Top 10 comedy films – an alternative list

No. 9 – The Apartment
Only a few of the films on this list have the sole purpose of making audiences laugh. Most have some other aim, be it social, political or artistic (in the sense of stretching the boundaries of what comedies are capable).  Of those with a social message of some kind, The Apartment is arguably the best thought out and most perfectly pitched.
The main plot is the love story between office drone C.C. Baxter (Jack Lemmon) and Fran Kubelik (Shirley MacLaine), an elevator girl at the building where he works. Baxter’s rival is Jeff Sheldrake (Fred MacMurray),  an overbearing personnel manager with the power to transform Baxter into an executive or dispatch him back to the drudgery from whence he came. This fact indicates the social critique the film develops, as does the use of Baxter’s eponymous dwelling by Sheldrake and other senior members of staff. This critique isn’t politically sophisticated, but few other films have so acutely tuned the epic themes of self-knowledge and rebellion against the social order to the minutiae of modern life. Any of us who have ever worked in an office (or lived in an apartment) can identify with Baxter as he juggles romance and his career and more generally tries to find some nobility in his subservient place in society. There’s no overt comment on the distorting effects of this society, but it’s hard not to read it between the lines as Baxter bends his life to accommodate those more powerful than him.

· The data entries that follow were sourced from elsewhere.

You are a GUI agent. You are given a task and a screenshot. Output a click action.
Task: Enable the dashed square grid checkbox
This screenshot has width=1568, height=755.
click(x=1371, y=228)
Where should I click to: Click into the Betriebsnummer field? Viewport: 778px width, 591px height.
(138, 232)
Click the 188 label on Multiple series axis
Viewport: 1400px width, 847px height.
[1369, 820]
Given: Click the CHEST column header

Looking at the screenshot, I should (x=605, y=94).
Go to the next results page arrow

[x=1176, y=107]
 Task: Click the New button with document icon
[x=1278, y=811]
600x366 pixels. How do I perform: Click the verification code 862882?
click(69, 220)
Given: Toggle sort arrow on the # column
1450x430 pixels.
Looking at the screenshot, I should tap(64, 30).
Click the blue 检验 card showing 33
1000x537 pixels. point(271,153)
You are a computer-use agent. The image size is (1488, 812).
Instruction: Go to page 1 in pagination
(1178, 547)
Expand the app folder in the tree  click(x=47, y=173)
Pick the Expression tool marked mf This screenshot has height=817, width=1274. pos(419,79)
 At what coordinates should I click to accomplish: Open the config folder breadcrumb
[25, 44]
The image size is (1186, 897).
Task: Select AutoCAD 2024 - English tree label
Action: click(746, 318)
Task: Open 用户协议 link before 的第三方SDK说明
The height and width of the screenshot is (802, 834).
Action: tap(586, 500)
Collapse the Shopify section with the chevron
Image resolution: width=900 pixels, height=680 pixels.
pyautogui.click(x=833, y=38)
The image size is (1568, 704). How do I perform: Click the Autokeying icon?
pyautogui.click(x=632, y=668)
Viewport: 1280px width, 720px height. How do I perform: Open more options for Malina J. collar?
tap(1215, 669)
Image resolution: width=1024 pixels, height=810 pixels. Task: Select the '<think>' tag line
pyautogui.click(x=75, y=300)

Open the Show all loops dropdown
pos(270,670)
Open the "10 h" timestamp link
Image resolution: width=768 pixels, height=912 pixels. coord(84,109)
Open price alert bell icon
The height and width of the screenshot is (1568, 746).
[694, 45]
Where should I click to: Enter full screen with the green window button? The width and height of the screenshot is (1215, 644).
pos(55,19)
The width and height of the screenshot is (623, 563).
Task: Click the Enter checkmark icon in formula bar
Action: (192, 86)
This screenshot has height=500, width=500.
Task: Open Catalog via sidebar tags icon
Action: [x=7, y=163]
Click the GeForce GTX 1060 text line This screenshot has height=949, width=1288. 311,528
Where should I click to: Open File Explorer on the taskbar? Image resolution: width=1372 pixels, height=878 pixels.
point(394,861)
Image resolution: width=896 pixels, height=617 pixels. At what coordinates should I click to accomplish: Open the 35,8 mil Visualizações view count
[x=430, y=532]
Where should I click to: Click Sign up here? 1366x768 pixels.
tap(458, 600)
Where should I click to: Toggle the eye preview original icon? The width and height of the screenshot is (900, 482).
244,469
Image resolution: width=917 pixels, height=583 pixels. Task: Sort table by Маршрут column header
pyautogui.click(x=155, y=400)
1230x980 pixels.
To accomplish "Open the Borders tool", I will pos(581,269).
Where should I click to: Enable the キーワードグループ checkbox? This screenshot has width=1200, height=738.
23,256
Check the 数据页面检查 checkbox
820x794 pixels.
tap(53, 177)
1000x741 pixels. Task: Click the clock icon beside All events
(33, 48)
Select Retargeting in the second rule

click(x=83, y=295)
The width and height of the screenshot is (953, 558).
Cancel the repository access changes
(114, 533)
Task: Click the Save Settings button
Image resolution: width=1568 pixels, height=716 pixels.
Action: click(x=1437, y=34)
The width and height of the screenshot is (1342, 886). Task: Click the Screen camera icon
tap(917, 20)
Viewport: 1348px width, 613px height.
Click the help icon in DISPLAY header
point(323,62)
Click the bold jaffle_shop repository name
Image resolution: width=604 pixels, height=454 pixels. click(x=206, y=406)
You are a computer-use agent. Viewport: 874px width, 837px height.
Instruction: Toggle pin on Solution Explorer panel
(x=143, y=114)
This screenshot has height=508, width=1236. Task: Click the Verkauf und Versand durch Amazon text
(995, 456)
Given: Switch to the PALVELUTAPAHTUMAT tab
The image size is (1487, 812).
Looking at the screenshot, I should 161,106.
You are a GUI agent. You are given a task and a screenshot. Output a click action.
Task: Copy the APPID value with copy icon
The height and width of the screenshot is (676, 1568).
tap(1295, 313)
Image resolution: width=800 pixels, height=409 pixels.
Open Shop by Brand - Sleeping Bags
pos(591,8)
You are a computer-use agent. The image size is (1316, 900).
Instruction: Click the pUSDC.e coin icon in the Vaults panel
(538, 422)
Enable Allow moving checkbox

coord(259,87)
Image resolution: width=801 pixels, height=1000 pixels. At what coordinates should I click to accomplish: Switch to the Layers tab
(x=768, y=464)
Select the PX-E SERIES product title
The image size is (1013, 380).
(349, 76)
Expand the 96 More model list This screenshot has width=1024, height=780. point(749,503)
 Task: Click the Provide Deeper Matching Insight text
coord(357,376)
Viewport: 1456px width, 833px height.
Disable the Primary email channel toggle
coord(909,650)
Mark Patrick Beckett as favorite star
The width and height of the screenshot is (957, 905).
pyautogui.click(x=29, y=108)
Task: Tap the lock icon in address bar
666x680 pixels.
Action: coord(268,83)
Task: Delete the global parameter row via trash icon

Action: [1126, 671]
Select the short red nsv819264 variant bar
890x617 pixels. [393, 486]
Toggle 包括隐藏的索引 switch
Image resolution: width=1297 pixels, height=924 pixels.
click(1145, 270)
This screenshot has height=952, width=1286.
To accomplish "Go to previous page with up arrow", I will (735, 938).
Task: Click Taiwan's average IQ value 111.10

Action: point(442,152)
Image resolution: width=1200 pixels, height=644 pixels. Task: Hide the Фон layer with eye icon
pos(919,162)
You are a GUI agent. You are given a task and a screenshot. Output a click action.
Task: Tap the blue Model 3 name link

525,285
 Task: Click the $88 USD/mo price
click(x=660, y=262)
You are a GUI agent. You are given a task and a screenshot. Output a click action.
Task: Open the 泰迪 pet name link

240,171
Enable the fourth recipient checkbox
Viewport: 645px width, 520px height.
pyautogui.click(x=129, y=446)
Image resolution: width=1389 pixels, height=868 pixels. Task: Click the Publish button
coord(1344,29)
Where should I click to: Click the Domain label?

Billy Wilder is one of two directors whose work is more or less mandatory in a list like this.[i] There is no doubt that Some Like it Hot is a funnier all-out comedy than The Apartment, but arguably the latter has been more influential. This is partly because of its subject-matter, and partly because Wilder succeeded in coaxing dramatic themes into lightly played comedy. This bittersweet tone has been the template for any number of modern blends of comedy and drama.


That’s a beautifully chosen (and delivered) ‘fruitcake’. What might have been a corny, overplayed joke (‘She sends me a cake every Christmas’ ‘What kind?’ ‘A fruitcake’) is undercut, a word slipped into the middle of a line thrown away at the end of Lemmon’s monologue. It's poignant, and funny because of what Baxter's infatuation has become, and because he realises it. That mixture of something genuinely touching with a character's awareness of its absurdity is the gift The Apartment has given subsequent comedies.



[i] No prize for guessing who the other one is. (There’s a good case to be made for Alexander Mackendrick, but – spoiler alert – I have decided not to include any of his films.)